Part Thirty-Three: In Love and Meth Continued…Hold the Love

Once more we venture into the period of my life as a methamphetamine use. This will not be a coherent, linear bit of storytelling, I don’t believe. That might be an impossible thing to manage, even if I desperately wanted to pull it off. Shit starts to run together and time blurs more than a little bit. This is more likely to be a series of snapshots randomly pieced together, rather than a movie.

I recall an instance when one of the anchors at the NBC station approached me in the break room, asking me in passing if I had been losing weight, to which I inquired, feigning insult, “Are you trying to say that I was fat?” It’s funny to me, knowing that the anchor in question probably had some idea what was going on regarding my apparent weight loss, because I was routinely carrying a small supply of the crystal in my wallet when I went to work, intermittently doing lines on the counter in the control room where I worked, frequently while there was other staff in the building. There were definite perks to working almost entirely autonomously.
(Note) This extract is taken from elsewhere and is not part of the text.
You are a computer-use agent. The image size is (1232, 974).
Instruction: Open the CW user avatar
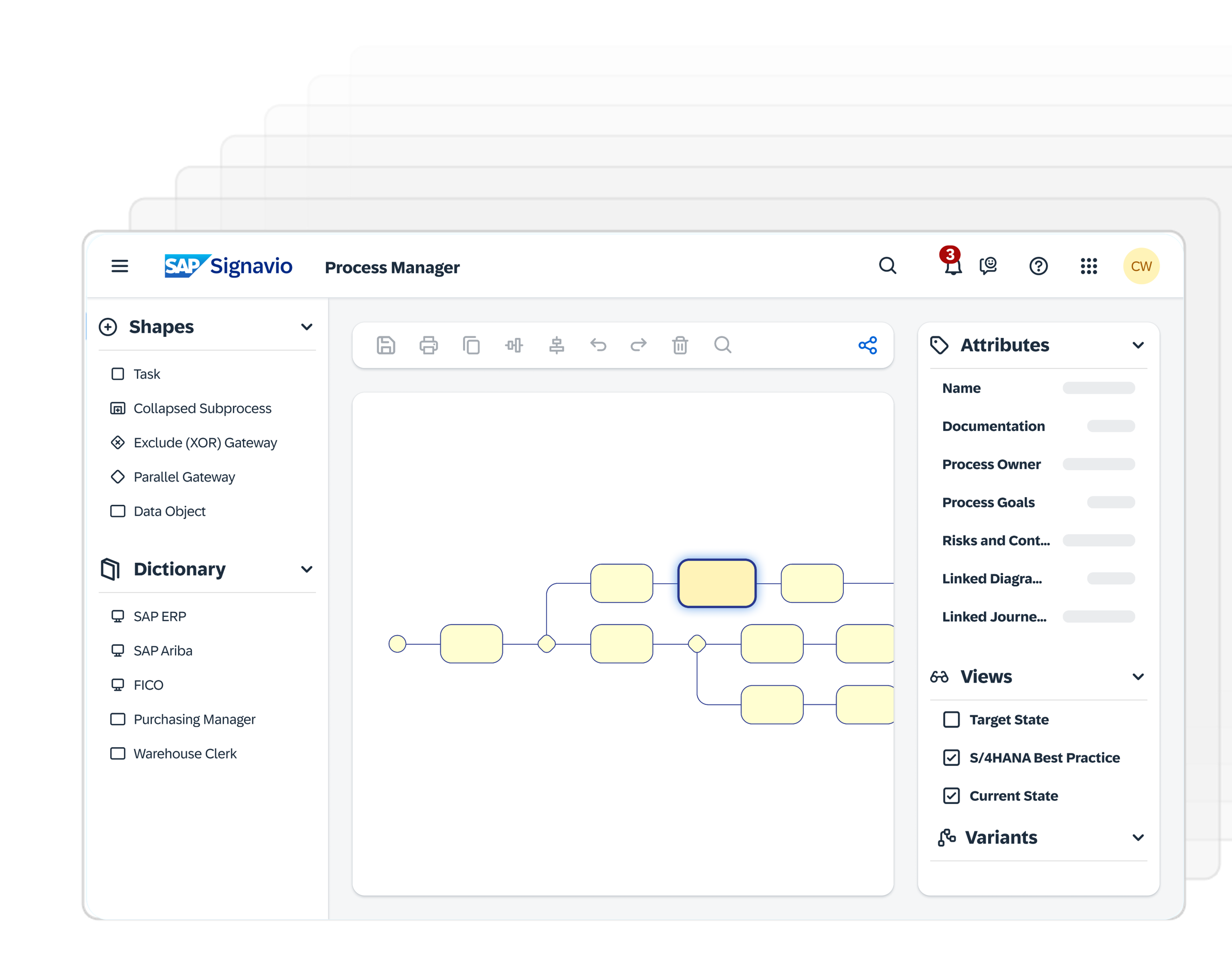[1141, 266]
Caution goes out the window with greater and greater ease the longer one is under the influence of methamphetamine. There were a couple of occasions when the former cop who was hosting our Mexican friend would offer me rides to work and we would casually end up smoking the substance from a glass pipe while driving down the streets in the middle of the afternoon. It wasn’t just me who experienced that sort of disconnect from common sense, is what I’m trying to say, that drug has a definite impact on one’s sense of personal vulnerability…fundamentally erasing it.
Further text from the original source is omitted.